Under Section 702 of the amended Foreign Intelligence Surveillance Act, Ambinder writes, NSA domestic operations begin with a court-certified “class of targets — like ‘Russian government officials living in Utah.’ ” Actually, the target classes certified by the FISA court are far broader (Russia, as a whole, is one of 193 certified countries of interest) and the court is not informed of the specific targets the NSA selects from a certified class. This gives the agency far more latitude for surveillance than Ambinder suggests.
Next, Ambinder writes, the “NSA tries to eliminate as much [as possible] of the targets’ e-mails and chats to people inside the United States automatically.” That is incorrect. There are systems in place that attempt to “defeat,” or filter out, conversations that are solely domestic or solely among Americans. But the NSA is under no legal obligation, and in practice it does not attempt, to filter out U.S. citizens or residents who communicate with a foreign target.
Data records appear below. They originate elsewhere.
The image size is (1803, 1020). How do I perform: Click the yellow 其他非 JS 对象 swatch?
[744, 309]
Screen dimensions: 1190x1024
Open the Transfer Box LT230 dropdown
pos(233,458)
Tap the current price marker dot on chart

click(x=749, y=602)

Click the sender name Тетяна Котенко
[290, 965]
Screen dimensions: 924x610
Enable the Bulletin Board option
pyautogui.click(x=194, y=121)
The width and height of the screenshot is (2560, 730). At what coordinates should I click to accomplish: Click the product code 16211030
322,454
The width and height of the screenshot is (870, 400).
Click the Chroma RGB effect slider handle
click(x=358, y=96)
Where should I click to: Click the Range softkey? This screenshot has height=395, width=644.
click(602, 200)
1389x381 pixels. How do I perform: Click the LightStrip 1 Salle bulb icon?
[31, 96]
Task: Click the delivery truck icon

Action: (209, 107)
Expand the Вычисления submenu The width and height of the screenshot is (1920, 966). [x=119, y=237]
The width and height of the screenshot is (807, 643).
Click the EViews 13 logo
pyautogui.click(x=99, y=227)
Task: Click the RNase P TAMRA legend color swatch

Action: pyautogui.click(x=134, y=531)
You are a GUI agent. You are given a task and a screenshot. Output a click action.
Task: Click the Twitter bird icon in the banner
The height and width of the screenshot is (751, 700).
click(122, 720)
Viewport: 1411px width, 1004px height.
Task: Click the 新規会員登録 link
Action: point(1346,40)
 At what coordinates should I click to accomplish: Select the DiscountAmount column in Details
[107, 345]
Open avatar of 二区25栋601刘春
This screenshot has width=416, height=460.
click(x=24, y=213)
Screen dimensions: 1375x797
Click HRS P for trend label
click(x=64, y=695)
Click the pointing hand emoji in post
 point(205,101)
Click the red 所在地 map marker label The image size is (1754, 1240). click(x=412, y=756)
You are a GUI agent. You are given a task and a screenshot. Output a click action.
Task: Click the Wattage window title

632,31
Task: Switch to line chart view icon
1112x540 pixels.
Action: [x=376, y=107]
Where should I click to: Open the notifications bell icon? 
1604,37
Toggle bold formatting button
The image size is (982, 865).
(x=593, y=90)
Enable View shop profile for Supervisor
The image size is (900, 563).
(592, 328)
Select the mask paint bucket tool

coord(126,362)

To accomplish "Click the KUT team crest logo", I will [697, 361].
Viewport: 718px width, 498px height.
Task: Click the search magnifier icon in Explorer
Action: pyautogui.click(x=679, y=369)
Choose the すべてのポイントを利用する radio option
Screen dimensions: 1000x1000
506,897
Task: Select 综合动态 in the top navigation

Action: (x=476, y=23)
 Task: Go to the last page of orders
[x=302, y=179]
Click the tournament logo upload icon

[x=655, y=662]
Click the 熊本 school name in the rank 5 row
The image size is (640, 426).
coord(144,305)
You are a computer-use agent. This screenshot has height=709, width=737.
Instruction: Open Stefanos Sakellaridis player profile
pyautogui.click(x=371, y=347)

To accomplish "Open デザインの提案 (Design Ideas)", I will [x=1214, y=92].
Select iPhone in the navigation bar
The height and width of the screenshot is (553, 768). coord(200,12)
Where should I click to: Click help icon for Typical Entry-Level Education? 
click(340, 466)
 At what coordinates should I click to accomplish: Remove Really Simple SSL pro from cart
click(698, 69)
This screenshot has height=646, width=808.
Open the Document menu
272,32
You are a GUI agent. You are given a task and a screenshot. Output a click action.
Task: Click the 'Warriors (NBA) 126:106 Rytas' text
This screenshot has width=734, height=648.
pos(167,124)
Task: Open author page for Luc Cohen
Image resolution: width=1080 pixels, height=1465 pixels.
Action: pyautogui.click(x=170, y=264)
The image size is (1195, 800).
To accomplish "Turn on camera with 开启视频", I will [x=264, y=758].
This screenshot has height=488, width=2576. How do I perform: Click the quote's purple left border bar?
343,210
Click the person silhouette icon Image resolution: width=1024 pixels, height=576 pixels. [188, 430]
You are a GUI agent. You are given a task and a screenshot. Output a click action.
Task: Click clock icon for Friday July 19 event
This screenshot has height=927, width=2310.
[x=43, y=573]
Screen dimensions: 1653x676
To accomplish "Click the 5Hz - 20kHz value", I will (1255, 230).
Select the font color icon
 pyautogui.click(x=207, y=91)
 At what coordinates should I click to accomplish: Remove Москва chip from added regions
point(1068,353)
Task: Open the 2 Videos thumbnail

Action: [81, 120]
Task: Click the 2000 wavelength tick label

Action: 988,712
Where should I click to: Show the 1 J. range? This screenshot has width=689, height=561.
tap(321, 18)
These two errors bring Ambinder to his principal argument, which is that the high proportion of incidental collection and the unmasked U.S. identities we found result from technical limits of the “automated minimization system.” But that is not a problem, he writes, because the defects are cured by hand later in the process. NSA analysts are required only “to minimize every U.S.-person communication that they see,” he writes, and our story was based on intercepted content that analysts had not yet examined.
The communication simply wasn’t looked at. No human being saw it. The Post’s reporters looked at every single line of 160,000 intercepts. The NSA analysts don’t do that/can’t do that because the SIGINT system would not function for a second if they did.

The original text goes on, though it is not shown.